After the user answers (or if you skipped Step 2), propose 2-3 approaches:

**Approach A: [name]**
- How: [1-2 sentences]
- Pros: ...
- Cons: ...
- Steps:
  1. [step] — done when: [acceptance criteria]
  2. [step] — done when: [acceptance criteria] (parallel with 1)
  3. [step] — done when: [acceptance criteria] (depends on 1+2)

**Approach B: [name]**
- How: [1-2 sentences]
- Pros: ...
- Cons: ...
- Steps:
  1. [step] — done when: [acceptance criteria]
  2. [step] — done when: [acceptance criteria] (parallel with 1)
  3. [step] — done when: [acceptance criteria] (depends on 1+2)

**Recommendation: [A/B/C] because [reason]**

Rules:

  • Approaches must be genuinely different, not trivial variations
  • If there's truly only one reasonable approach, say so — don't invent fake alternatives
  • Include effort estimate for each (small / medium / large)
  • Follow existing codebase patterns unless there's a strong reason not to
  • Flag risks or unknowns you've spotted
  • Every step must have acceptance criteria — "done when" must be observable and verifiable, not vague. Bad: "done when refactored". Good: "done when 3 methods extracted, each ≤20 lines, all tests pass"
  • Simplicity bias — If a simple approach meets all requirements, list it first and recommend it. Do NOT lead with complex/elegant solutions unless the user signals they want that. "Simple but sufficient" beats "powerful but overkill".
  • Mark parallel opportunities — In the steps, annotate which can run concurrently (via subagents/tasks) and which have dependencies.
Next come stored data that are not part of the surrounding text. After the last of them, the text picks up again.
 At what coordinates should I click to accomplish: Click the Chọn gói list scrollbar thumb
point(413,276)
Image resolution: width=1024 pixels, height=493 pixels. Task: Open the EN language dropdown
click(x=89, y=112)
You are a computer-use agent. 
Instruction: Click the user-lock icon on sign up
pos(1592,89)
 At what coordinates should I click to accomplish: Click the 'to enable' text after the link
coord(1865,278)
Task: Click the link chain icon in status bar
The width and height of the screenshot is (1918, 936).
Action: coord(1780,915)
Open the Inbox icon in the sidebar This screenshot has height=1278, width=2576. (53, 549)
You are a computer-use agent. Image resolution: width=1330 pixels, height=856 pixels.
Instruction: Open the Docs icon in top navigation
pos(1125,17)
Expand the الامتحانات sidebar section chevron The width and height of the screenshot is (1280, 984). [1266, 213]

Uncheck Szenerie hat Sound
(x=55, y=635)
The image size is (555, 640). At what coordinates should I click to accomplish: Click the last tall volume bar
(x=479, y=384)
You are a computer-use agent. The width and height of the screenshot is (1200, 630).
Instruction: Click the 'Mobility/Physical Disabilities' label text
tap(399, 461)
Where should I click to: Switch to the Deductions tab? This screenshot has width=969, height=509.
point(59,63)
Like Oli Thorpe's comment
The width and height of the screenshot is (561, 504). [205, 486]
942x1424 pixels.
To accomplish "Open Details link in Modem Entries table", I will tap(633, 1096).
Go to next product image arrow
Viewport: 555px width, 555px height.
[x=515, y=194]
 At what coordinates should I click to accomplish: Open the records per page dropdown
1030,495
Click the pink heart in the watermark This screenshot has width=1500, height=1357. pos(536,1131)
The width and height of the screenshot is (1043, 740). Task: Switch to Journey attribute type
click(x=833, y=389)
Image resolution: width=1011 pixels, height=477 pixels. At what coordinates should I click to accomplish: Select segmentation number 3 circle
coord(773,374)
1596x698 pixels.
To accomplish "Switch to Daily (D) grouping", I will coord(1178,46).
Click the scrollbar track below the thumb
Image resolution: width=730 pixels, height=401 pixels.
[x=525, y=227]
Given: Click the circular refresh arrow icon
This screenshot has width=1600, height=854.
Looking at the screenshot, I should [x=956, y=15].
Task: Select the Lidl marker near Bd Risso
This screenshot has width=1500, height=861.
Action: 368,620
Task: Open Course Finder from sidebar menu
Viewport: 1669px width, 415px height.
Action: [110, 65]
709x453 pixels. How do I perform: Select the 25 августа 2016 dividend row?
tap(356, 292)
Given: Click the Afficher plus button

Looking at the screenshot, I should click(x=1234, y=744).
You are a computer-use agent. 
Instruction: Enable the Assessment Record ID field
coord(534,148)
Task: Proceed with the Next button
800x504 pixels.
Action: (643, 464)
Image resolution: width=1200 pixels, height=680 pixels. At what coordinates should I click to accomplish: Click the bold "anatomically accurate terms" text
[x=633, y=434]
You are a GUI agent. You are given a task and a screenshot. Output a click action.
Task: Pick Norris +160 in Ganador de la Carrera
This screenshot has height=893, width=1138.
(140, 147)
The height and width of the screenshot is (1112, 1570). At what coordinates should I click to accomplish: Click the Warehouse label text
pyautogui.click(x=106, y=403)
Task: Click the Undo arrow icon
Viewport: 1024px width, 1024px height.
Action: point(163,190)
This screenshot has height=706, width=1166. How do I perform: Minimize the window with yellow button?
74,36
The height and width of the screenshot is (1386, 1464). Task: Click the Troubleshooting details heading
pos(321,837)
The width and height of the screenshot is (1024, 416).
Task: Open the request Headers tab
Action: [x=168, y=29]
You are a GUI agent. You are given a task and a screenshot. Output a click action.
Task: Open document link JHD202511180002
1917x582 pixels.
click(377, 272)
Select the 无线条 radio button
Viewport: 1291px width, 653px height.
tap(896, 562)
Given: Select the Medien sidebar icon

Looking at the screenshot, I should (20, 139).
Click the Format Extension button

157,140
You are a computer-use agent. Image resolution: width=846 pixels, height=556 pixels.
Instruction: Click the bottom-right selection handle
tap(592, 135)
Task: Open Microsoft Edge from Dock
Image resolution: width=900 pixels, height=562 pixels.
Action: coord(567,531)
Don't default to sequential when parallel is possible.

Step 4: Self-review

Before presenting to the user, challenge your own proposals:

  • Am I overcomplicating this? Is there a simpler way I haven't considered?
  • Am I solving the right problem, or a problem I invented?
  • Does this match existing patterns in the codebase, or am I introducing unnecessary novelty?
  • Did I miss an obvious approach that someone more familiar with this codebase would see?
  • Would I be embarrassed by this proposal after reading more code?

If self-review reveals issues, revise your proposals before presenting. Don't show the user your first draft if you can already see it's flawed.

Step 5: Wait

Stop here. Do not proceed until the user picks an approach or gives a green light.

Do not:

  • Start coding "while waiting"
  • Create files or scaffolding
  • Run exploratory commands beyond what's needed for Step 0-3
  • Say "I'll go ahead and start with Approach A" — that's the user's call

When this skill ends

When the user confirms an approach, transition to implementation. You now have:

  • Clear scope and boundaries from Step 0-2
  • An agreed approach from Step 3
  • Self-reviewed quality from Step 4
  • Known risks flagged upfront

Carry these forward. If scope changes during implementation, pause and re-align rather than silently expanding.